A perseguição, orquestrada a partir de Washington, não cessou desde então, enquanto o Wikileaks marcava uma era: sem os vazamentos, o mundo não saberia dos crimes contra a humanidade cometidos por militares norte-americanos no Iraque e no Afeganistão e nas prisões de Guantánamo e Abu Ghraib, muito menos das tentativas de desestabilização de governos democráticos ao redor do planeta levadas a cabo, não raro com sucesso, pela diplomacia dos Estados Unidos. O estilo de Assange fez escola. Em 2013, o jornalista Glenn Greenwald, fundador do site The Intercept, publicaria os arquivos vazados pelo analista de sistema Edward Snowden sobre a espionagem global operada pela NSA, a Agência de Segurança Nacional dos EUA. No ano passado, Greenwald desmascararia, a partir de mensagens no Telegram reunidas por hackers brasileiros, a parcialidade e os objetivos político-partidários do ex-juiz Sérgio Moro e dos integrantes da força-tarefa de Curitiba na série apelidada de “Vaza Jato”.

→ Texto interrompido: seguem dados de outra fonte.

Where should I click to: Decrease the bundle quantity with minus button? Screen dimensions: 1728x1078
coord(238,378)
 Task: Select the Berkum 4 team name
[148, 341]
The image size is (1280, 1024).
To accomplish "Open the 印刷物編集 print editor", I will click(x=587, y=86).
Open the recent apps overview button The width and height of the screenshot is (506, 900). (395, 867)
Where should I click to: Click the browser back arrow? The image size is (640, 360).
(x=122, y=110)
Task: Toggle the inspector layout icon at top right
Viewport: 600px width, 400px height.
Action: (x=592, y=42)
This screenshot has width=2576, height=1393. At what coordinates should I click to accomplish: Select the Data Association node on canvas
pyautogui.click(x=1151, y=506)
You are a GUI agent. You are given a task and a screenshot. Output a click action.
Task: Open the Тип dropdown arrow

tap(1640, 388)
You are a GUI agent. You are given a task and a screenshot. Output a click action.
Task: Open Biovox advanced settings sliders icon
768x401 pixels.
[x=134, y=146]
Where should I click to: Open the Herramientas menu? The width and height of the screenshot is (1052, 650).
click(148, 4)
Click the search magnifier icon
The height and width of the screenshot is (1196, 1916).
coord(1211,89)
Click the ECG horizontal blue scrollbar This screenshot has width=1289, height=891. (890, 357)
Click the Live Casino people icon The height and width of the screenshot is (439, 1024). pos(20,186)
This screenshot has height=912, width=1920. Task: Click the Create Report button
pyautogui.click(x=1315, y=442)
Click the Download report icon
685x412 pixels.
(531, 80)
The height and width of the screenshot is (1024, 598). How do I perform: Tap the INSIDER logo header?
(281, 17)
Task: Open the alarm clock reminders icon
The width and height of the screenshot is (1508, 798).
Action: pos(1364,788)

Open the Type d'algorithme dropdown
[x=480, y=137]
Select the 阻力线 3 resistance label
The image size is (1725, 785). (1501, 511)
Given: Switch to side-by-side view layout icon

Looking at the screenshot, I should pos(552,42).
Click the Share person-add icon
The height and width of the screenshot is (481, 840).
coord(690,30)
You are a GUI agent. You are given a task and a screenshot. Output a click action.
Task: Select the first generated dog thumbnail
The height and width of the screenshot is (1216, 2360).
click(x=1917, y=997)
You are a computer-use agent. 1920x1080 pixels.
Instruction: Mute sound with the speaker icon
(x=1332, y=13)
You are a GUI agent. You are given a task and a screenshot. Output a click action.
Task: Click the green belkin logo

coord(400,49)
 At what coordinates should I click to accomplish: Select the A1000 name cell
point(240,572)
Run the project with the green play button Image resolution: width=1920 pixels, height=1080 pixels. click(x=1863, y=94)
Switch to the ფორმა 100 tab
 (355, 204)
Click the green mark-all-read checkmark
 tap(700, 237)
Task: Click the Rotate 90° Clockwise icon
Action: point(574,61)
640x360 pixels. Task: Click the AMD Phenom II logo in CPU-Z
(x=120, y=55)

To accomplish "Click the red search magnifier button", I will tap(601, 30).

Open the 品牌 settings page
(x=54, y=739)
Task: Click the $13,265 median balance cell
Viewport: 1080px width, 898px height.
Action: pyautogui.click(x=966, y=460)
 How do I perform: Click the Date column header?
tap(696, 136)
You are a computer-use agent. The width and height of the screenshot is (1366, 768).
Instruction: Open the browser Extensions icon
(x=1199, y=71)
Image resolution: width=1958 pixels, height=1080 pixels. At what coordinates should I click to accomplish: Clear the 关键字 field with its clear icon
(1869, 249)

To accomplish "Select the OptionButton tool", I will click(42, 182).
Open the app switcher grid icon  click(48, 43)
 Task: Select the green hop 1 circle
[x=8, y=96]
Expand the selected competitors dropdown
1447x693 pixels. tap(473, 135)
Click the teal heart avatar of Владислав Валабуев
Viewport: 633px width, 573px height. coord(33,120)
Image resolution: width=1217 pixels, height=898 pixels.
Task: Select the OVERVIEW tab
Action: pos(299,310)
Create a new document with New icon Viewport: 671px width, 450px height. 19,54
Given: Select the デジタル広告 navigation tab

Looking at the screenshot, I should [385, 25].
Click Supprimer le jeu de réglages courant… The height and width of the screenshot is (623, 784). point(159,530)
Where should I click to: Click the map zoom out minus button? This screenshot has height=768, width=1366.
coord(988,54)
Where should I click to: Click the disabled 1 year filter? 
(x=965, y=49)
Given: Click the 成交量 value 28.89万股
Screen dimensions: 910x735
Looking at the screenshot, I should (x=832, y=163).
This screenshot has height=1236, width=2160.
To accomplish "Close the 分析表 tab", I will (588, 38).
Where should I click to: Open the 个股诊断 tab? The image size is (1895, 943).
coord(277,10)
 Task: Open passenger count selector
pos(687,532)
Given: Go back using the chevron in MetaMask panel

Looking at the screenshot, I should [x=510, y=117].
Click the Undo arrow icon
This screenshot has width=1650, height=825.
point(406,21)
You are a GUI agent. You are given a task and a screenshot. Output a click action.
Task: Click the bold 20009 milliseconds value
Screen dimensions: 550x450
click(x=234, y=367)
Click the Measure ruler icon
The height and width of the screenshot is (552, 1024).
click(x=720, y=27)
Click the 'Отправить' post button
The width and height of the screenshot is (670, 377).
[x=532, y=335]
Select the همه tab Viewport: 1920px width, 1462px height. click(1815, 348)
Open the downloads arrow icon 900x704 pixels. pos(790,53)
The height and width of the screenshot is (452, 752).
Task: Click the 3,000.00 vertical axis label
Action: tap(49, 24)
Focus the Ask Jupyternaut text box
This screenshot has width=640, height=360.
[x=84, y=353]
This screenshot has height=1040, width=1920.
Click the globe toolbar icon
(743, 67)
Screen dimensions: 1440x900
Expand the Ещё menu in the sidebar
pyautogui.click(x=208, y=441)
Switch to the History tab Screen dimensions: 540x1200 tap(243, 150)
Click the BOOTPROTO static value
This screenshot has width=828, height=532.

As ameaças físicas e verbais passaram a fazer parte da vida de Greenwald, que mora no Rio de Janeiro, houve tentativas claras de censura, mas o jornalista continua a exercer com liberdade a profissão e manteve o direito de ir e vir. Não se pode dizer o mesmo dos demais. Snowden viu-se obrigado a pedir asilo político na Rússia para escapar de um julgamento parcial em seu país. E Assange corre sérios riscos de ser extraditado para os Estados Unidos, onde provavelmente seria condenado no mínimo a 175 anos de prisão por espionagem – há quem não descarte uma sentença de morte. Desde a segunda-feira 7, o jornalista está diante de uma corte criminal em Londres que decidirá seu destino. O histórico não é favorável: em 2011, a mesma Justiça britânica determinou seu envio à Suécia, onde respondia a uma nebulosa denúncia de estupro. À época, Assange e seus aliados temiam uma triangulação: o Reino Unido o mandaria aos suecos que o deportariam aos Estados Unidos. O refúgio na Embaixada do Equador em Londres o protegeu por quase oito anos.

No processo atual, Washington mudou os termos da acusação e denuncia o jornalista por colocar em risco a vida de informantes e agentes secretos ao divulgar seus nomes e não pela publicação de documentos confidenciais. Foi esta a linha de argumentação do promotor James Lewis, representante do governo dos EUA, em seu depoimento na terça-feira 8. A declaração irritou Assange, que interrompeu com gritos de “tolice” a exposição de Lewis. A interferência valeu-lhe uma reprimenda de Vanessa Baraitser, juíza do caso. “Se você interromper os procedimentos e atrapalhar uma testemunha que está dando seu depoimento devidamente, está aberta a possibilidade de continuarmos sem você”, advertiu.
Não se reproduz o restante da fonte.